-- Exercise --
The records are to be copied exactly and in full.

....................

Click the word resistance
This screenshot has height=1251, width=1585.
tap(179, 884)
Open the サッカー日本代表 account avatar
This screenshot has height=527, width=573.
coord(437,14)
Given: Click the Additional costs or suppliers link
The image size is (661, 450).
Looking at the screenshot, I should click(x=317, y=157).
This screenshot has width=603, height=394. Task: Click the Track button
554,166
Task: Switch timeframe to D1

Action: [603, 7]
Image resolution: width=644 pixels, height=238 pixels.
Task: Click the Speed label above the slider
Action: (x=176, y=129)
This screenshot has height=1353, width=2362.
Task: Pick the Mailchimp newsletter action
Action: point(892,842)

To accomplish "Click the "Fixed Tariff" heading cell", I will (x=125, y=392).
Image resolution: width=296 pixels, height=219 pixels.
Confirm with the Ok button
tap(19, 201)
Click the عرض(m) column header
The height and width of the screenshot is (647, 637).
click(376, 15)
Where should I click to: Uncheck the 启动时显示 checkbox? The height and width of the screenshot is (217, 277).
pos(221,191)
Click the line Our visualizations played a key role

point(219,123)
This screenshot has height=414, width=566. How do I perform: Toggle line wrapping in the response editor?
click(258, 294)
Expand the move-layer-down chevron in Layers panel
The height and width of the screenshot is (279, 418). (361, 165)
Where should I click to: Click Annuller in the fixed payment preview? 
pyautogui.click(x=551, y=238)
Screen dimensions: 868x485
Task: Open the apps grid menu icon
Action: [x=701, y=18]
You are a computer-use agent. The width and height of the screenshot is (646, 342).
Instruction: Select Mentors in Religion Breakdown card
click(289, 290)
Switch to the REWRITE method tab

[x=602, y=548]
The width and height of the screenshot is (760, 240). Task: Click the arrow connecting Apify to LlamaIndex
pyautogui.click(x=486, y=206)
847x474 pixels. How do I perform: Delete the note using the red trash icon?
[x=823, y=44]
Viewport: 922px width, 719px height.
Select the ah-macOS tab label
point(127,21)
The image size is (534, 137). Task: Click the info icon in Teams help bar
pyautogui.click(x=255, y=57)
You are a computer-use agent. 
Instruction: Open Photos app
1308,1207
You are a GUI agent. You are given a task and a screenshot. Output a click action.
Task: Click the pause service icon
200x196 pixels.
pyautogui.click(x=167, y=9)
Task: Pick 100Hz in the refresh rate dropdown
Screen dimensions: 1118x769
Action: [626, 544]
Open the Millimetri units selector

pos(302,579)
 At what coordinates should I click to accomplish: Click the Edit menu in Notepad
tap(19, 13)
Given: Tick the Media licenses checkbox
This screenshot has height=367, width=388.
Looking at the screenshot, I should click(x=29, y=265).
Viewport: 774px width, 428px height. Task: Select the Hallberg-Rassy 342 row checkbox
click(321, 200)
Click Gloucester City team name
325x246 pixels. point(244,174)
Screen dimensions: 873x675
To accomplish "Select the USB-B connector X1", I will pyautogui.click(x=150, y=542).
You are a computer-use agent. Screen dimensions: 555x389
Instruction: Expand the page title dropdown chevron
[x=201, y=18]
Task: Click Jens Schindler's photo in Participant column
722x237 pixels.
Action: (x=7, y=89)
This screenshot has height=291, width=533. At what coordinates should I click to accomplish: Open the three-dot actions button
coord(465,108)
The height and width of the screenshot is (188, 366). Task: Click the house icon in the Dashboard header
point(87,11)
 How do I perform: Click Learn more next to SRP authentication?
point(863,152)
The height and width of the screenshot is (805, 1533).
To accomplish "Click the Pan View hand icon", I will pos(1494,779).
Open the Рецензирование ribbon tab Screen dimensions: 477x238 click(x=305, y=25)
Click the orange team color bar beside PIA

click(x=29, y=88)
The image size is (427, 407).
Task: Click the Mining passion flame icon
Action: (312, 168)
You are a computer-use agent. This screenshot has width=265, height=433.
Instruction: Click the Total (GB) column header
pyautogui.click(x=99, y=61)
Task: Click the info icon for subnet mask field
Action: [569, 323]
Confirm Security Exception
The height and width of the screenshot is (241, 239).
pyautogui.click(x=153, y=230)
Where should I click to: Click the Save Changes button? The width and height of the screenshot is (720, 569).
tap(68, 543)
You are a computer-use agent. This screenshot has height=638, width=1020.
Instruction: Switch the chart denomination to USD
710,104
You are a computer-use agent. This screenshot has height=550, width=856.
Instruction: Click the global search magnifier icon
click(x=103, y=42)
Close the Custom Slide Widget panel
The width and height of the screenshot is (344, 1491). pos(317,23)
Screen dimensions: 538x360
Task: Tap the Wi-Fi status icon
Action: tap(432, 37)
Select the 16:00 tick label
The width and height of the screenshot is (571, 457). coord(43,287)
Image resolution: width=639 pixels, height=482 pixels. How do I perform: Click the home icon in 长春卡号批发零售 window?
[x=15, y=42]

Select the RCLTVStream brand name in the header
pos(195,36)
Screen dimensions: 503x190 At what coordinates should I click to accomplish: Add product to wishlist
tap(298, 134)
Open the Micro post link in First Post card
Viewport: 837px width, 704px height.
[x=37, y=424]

....................

-- Response to the exercise --
Click the word resistance
This screenshot has height=1251, width=1585.
tap(179, 884)
Open the サッカー日本代表 account avatar
This screenshot has height=527, width=573.
coord(437,14)
Given: Click the Additional costs or suppliers link
The image size is (661, 450).
Looking at the screenshot, I should click(x=317, y=157).
This screenshot has width=603, height=394. Task: Click the Track button
554,166
Task: Switch timeframe to D1

Action: [603, 7]
Image resolution: width=644 pixels, height=238 pixels.
Task: Click the Speed label above the slider
Action: (x=176, y=129)
This screenshot has height=1353, width=2362.
Task: Pick the Mailchimp newsletter action
Action: point(892,842)

To accomplish "Click the "Fixed Tariff" heading cell", I will (x=125, y=392).
Image resolution: width=296 pixels, height=219 pixels.
Confirm with the Ok button
tap(19, 201)
Click the عرض(m) column header
The height and width of the screenshot is (647, 637).
click(376, 15)
Where should I click to: Uncheck the 启动时显示 checkbox? The height and width of the screenshot is (217, 277).
pos(221,191)
Click the line Our visualizations played a key role

point(219,123)
This screenshot has height=414, width=566. How do I perform: Toggle line wrapping in the response editor?
click(258, 294)
Expand the move-layer-down chevron in Layers panel
The height and width of the screenshot is (279, 418). (361, 165)
Where should I click to: Click Annuller in the fixed payment preview? 
pyautogui.click(x=551, y=238)
Screen dimensions: 868x485
Task: Open the apps grid menu icon
Action: [x=701, y=18]
You are a computer-use agent. The width and height of the screenshot is (646, 342).
Instruction: Select Mentors in Religion Breakdown card
click(289, 290)
Switch to the REWRITE method tab

[x=602, y=548]
The width and height of the screenshot is (760, 240). Task: Click the arrow connecting Apify to LlamaIndex
pyautogui.click(x=486, y=206)
847x474 pixels. How do I perform: Delete the note using the red trash icon?
[x=823, y=44]
Viewport: 922px width, 719px height.
Select the ah-macOS tab label
point(127,21)
The image size is (534, 137). Task: Click the info icon in Teams help bar
pyautogui.click(x=255, y=57)
You are a computer-use agent. 
Instruction: Open Photos app
1308,1207
You are a GUI agent. You are given a task and a screenshot. Output a click action.
Task: Click the pause service icon
200x196 pixels.
pyautogui.click(x=167, y=9)
Task: Pick 100Hz in the refresh rate dropdown
Screen dimensions: 1118x769
Action: [626, 544]
Open the Millimetri units selector

pos(302,579)
 At what coordinates should I click to accomplish: Click the Edit menu in Notepad
tap(19, 13)
Given: Tick the Media licenses checkbox
This screenshot has height=367, width=388.
Looking at the screenshot, I should click(x=29, y=265).
Viewport: 774px width, 428px height. Task: Select the Hallberg-Rassy 342 row checkbox
click(321, 200)
Click Gloucester City team name
325x246 pixels. point(244,174)
Screen dimensions: 873x675
To accomplish "Select the USB-B connector X1", I will pyautogui.click(x=150, y=542).
You are a computer-use agent. Screen dimensions: 555x389
Instruction: Expand the page title dropdown chevron
[x=201, y=18]
Task: Click Jens Schindler's photo in Participant column
722x237 pixels.
Action: (x=7, y=89)
This screenshot has height=291, width=533. At what coordinates should I click to accomplish: Open the three-dot actions button
coord(465,108)
The height and width of the screenshot is (188, 366). Task: Click the house icon in the Dashboard header
point(87,11)
 How do I perform: Click Learn more next to SRP authentication?
point(863,152)
The height and width of the screenshot is (805, 1533).
To accomplish "Click the Pan View hand icon", I will pos(1494,779).
Open the Рецензирование ribbon tab Screen dimensions: 477x238 click(x=305, y=25)
Click the orange team color bar beside PIA

click(x=29, y=88)
The image size is (427, 407).
Task: Click the Mining passion flame icon
Action: (312, 168)
You are a computer-use agent. This screenshot has width=265, height=433.
Instruction: Click the Total (GB) column header
pyautogui.click(x=99, y=61)
Task: Click the info icon for subnet mask field
Action: [569, 323]
Confirm Security Exception
The height and width of the screenshot is (241, 239).
pyautogui.click(x=153, y=230)
Where should I click to: Click the Save Changes button? The width and height of the screenshot is (720, 569).
tap(68, 543)
You are a computer-use agent. This screenshot has height=638, width=1020.
Instruction: Switch the chart denomination to USD
710,104
You are a computer-use agent. This screenshot has height=550, width=856.
Instruction: Click the global search magnifier icon
click(x=103, y=42)
Close the Custom Slide Widget panel
The width and height of the screenshot is (344, 1491). pos(317,23)
Screen dimensions: 538x360
Task: Tap the Wi-Fi status icon
Action: tap(432, 37)
Select the 16:00 tick label
The width and height of the screenshot is (571, 457). coord(43,287)
Image resolution: width=639 pixels, height=482 pixels. How do I perform: Click the home icon in 长春卡号批发零售 window?
[x=15, y=42]

Select the RCLTVStream brand name in the header
pos(195,36)
Screen dimensions: 503x190 At what coordinates should I click to accomplish: Add product to wishlist
tap(298, 134)
Open the Micro post link in First Post card
Viewport: 837px width, 704px height.
[x=37, y=424]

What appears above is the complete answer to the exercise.